Leggete qui, qui e qui, tanto per farvi una cultura tutta italiana.
Il ragazzo (uomo, direi) che hanno aggredito qualche giorno fa qui a Roma, è un mio vecchio amico di Napoli. persona che non vedo da secoli, ma che ho a lungo frequentato. E questa è una nota a margine.
Il fatto è che oggi, la classe politica italiana, con la “sinistra” in testa, ha deciso di sdoganare definitivamente il “sfragnamo i finocchi”. Come da richiesta popolare, evidentemente.
Io non voglio scendere sul piano del vittimismo omosessuale, non voglio lamentarmi, non voglio farne un caso particolare e specifico.
Vorrei che fosse chiaro, per tutti, che è da questo che parte il fascismo del pensiero, la filosofia della prevaricazione, la chiusura mentale e culturale, l’involuzione totale, il libero circolare di stereotipi e pregiudizi che impedisce, da oggi, che si possa alzare anche una sola voce aperta e limpida.
E’ così che si mettono i punti base per stabilire che la diversità è un delitto sociale e, come tale va punita.
Cominciare dagli omosessuali è più semplice, persino più semplice che farlo con gli zingari o gli ebrei.
E’ evidente e chiaro di per sé.
Il governo italiano ha detto, stasera: quello che vi fa paura, quello che non vi piace, quello che vi da fastidio, potete prenderlo a randellate.
A me fa paura.
Fa paura perché sono lesbica, ebrea, donna, logopedista, socialista, in pre-menopausa, terrona, senza figli e non mi trucco (però, almeno, mi depilo).
Questo paese sostiene, con voce ferma e chiara, che la mia vita non vale un cazzo di niente o, quantomeno, vale molto ma molto meno di quella di un maschio bianco etero qualsiasi o di una donna bianca etero con figli.
E quello, quell’è.
Al signor ratzinger è riuscito, in questi anni, di riportare questo paese molliccio e strafottente ad un fondamentalismo da medio evo.
Qui pareva brutto imporre il foulard alle signore e costringerle a restare a casa.
Ma ridurre gli omosessuali a “nemico della società”, questo si poteva fare. E si è fatto.
Se io fossi stata un uomo, le persone che sono intorno alla donna che mi ama avrebbero passato il tempo al telefono o al bar a parlare di quanti peli ho sul petto, di come scopo e di quanto è stata fortunata ad innamorarsi a 40 anni. E ad innamorarsi di qualcuno che ama lei e le da esattamente quello che vuole.
Ma sono una donna e passo il tempo a preoccuparmi di proteggere Biancaneve ed il nostro rapporto, senza sapere come fare.
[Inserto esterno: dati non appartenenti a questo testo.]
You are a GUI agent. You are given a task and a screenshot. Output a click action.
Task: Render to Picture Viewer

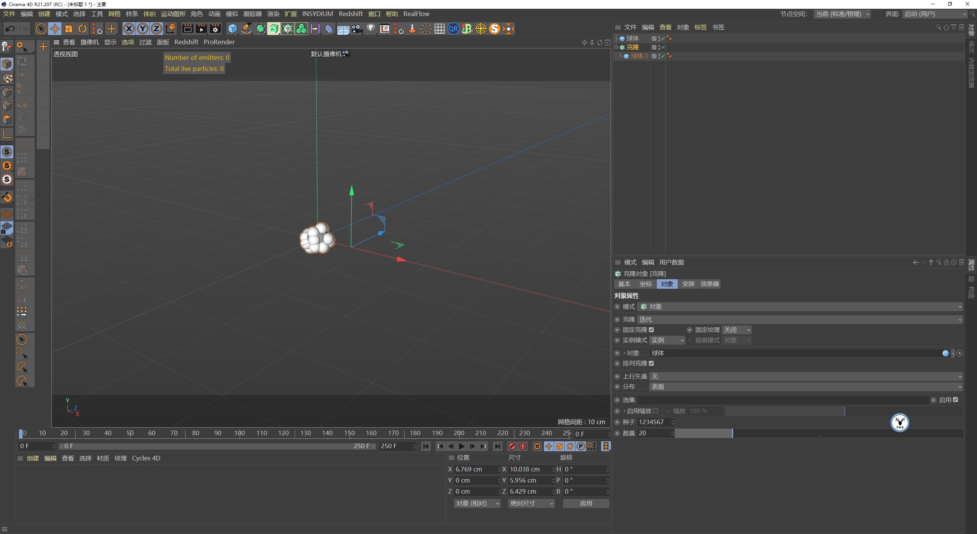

E la mia sgradevole sensazione di chiusura, sensazione che mi governa, in questi giorni, ascoltando le voci di persone medie e qualsiasi che invece di farsi i cazzi propri cercano di imporre una opinione fatta di chiacchiere senza basi e costrutto e senza ritenere di doversi prima informare, conoscere, vivere, è una sensazione che credo di condividere con molti altri omosessuali come me.
Ovviamente non perché stanno tutti con Bancaneve, spero bene.